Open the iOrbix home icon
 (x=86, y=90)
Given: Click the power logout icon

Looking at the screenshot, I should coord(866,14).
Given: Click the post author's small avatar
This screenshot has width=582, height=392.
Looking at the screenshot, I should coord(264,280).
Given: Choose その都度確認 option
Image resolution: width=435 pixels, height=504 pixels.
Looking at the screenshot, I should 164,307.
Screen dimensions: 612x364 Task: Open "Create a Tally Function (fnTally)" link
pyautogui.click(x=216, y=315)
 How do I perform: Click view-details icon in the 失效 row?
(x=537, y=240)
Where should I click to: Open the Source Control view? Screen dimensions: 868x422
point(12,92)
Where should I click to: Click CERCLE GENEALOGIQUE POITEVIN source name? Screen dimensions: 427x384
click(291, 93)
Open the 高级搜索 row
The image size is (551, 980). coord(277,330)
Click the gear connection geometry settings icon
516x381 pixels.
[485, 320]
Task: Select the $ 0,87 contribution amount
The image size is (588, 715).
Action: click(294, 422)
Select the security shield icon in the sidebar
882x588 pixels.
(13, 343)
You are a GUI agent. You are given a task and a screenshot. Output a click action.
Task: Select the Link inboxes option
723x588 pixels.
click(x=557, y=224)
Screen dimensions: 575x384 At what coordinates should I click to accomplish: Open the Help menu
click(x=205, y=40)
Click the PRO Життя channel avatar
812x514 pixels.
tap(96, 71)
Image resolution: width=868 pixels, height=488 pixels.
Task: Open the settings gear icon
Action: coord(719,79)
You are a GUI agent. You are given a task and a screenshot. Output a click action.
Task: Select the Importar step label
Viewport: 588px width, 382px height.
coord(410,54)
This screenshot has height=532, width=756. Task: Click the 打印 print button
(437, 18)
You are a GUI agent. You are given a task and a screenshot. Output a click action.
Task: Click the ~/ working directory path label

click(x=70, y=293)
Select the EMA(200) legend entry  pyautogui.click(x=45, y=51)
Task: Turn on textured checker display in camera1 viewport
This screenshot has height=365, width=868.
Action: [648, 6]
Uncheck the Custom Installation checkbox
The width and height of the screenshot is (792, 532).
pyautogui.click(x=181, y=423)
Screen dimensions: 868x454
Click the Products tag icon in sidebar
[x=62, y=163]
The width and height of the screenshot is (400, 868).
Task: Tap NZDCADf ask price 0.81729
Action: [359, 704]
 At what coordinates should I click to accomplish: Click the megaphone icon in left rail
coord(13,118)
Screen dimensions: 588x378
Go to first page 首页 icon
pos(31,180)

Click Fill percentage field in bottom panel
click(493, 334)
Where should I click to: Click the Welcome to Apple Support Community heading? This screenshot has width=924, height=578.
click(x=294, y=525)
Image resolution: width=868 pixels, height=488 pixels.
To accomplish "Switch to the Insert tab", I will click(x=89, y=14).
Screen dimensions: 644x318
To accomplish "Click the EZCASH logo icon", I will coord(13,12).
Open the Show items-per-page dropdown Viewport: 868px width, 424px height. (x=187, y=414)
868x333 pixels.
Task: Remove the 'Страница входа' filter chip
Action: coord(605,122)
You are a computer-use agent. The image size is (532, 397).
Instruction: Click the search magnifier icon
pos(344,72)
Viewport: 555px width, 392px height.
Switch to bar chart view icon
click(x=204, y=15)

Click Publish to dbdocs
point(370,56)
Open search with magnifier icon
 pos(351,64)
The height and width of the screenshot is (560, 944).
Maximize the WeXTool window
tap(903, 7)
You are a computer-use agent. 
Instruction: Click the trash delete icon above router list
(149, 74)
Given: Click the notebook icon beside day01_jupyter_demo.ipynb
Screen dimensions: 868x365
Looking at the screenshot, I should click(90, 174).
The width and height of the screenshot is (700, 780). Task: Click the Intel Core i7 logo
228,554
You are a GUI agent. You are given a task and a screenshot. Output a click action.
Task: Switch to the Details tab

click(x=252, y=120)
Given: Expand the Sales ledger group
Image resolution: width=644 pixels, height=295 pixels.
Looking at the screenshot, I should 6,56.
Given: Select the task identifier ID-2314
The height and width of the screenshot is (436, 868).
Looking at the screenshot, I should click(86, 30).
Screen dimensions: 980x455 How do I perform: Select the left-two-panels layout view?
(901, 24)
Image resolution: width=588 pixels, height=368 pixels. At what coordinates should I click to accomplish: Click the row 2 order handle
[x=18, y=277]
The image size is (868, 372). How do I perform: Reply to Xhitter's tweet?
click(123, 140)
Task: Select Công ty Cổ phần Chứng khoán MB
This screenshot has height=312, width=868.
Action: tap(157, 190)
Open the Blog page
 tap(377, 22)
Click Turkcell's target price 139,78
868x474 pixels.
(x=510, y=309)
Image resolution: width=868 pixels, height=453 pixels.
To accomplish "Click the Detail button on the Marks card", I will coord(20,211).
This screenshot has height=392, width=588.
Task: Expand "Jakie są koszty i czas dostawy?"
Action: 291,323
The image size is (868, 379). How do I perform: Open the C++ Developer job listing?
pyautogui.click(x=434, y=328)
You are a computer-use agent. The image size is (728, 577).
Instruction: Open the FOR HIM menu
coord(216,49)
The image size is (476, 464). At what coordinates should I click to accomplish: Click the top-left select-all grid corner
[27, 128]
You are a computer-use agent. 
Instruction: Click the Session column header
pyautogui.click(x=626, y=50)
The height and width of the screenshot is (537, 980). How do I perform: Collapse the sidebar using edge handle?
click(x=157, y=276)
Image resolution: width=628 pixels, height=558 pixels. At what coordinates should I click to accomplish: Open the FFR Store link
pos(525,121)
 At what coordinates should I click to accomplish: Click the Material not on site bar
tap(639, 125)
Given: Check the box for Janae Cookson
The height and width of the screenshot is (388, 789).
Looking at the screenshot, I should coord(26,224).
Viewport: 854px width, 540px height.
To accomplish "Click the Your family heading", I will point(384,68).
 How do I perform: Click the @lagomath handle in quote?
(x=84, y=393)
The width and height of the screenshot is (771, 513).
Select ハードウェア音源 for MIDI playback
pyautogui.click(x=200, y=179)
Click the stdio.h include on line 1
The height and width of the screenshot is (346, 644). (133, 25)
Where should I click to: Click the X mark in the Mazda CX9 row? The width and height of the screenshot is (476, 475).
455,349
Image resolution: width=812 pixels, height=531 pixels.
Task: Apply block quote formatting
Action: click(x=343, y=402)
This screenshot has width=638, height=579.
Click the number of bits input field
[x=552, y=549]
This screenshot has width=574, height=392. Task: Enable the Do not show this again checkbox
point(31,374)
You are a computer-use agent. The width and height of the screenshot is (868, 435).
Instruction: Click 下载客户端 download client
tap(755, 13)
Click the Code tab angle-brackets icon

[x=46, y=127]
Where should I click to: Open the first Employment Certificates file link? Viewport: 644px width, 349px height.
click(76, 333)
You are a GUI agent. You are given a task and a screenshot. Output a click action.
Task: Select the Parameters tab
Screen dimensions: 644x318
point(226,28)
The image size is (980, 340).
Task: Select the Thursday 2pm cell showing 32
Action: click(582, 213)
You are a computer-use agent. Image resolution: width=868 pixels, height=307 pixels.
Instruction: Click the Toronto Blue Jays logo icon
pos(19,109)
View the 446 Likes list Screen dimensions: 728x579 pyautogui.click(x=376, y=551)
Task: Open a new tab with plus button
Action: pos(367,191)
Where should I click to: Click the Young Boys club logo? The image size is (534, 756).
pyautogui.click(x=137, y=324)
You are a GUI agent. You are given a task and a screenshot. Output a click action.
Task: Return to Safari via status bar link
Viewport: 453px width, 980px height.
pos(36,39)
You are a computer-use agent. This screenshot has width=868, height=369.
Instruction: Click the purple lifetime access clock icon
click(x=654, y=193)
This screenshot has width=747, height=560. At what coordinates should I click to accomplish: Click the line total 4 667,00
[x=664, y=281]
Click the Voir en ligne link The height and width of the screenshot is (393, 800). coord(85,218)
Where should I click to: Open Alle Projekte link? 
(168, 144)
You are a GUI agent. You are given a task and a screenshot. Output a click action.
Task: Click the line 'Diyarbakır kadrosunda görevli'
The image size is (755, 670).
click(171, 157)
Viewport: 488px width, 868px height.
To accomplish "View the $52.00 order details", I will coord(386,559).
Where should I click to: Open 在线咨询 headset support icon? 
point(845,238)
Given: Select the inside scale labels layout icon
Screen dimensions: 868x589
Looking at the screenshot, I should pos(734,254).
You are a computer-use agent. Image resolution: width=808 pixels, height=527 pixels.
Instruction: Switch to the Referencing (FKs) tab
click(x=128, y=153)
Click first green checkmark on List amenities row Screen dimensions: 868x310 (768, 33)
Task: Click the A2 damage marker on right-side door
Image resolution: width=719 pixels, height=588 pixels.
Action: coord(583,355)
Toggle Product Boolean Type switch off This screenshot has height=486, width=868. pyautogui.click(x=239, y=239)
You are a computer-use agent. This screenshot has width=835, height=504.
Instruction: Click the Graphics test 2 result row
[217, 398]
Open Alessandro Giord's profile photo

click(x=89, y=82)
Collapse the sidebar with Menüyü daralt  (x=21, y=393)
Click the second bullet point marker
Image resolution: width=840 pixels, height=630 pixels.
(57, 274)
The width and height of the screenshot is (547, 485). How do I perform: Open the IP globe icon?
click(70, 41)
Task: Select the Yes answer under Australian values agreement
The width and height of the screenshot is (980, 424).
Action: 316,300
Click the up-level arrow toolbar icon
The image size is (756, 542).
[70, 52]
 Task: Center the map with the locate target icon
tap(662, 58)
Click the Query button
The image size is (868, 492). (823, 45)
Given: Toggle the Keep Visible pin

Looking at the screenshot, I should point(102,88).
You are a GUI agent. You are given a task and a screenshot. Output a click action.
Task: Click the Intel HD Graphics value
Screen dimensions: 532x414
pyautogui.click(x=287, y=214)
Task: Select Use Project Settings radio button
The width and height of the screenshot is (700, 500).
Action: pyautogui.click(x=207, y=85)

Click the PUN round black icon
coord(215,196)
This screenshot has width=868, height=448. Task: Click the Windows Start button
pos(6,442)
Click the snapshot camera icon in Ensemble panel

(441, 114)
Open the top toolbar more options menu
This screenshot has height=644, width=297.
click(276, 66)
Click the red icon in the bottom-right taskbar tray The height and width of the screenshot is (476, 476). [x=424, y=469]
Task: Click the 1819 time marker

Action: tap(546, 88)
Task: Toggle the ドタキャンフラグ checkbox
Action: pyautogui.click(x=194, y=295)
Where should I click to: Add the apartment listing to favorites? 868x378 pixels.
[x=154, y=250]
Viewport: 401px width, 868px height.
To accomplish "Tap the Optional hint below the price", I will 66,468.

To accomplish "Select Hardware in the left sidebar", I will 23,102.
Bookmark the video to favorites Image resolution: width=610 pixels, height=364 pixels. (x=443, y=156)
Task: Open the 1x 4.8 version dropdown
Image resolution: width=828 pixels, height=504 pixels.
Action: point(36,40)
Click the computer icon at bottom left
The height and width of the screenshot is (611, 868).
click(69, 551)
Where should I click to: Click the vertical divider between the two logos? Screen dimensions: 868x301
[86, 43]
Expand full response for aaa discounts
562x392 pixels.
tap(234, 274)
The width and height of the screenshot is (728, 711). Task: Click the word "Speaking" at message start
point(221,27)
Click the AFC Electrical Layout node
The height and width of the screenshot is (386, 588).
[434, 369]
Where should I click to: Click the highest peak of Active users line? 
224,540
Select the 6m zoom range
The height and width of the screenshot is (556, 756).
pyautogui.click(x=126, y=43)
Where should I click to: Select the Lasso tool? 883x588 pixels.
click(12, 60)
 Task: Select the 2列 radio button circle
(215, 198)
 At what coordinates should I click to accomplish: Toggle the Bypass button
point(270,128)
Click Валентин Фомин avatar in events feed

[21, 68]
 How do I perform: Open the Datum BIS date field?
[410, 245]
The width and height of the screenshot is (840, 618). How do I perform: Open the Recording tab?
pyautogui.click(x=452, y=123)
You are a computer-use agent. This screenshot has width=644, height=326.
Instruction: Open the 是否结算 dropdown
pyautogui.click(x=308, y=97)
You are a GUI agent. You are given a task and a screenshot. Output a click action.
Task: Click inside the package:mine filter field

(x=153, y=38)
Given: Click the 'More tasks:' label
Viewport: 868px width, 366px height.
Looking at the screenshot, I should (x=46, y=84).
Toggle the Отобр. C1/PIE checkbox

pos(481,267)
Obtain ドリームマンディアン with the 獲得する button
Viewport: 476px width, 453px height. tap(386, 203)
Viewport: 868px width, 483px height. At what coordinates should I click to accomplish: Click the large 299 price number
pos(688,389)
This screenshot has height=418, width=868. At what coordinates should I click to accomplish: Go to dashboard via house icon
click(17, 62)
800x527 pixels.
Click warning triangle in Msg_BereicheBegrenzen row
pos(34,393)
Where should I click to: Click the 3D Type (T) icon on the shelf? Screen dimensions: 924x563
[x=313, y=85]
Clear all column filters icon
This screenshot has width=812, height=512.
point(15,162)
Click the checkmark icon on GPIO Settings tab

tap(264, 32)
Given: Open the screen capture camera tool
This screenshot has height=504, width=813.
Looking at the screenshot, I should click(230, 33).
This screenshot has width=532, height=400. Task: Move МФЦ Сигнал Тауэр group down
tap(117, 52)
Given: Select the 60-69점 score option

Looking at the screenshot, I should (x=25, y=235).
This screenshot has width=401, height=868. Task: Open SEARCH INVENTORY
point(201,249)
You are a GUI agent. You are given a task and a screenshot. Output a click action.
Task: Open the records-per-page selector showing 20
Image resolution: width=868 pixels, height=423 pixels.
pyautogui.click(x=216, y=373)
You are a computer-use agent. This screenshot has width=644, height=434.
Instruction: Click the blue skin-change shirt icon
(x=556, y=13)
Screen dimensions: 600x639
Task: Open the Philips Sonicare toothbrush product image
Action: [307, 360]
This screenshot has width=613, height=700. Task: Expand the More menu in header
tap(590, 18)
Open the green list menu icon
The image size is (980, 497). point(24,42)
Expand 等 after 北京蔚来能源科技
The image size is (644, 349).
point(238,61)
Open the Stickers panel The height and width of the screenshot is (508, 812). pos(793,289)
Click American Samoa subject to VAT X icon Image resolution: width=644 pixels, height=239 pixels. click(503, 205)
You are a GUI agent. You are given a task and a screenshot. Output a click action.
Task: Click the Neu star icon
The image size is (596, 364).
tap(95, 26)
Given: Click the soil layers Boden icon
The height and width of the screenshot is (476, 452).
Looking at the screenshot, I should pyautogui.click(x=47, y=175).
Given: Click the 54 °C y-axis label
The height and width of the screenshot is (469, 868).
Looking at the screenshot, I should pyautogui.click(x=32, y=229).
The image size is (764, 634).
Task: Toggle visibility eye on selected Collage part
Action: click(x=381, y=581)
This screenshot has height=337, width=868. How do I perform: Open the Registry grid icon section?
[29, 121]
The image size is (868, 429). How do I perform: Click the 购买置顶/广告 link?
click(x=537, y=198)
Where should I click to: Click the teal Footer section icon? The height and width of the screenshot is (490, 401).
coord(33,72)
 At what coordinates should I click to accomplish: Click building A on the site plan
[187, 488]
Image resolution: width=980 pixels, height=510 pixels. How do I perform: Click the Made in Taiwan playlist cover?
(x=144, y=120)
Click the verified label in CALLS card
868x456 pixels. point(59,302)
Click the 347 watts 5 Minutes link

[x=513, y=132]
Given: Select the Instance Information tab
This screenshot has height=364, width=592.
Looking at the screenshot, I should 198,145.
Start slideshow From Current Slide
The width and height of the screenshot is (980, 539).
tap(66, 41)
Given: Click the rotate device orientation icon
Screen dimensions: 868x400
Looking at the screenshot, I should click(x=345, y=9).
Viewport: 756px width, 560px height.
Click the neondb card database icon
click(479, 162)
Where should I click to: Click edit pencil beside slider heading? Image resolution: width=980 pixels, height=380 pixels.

==================================================

▶ Required action: Please count the lines of the entries above that include "beside" and give only the total.

▶ Expected answer: 2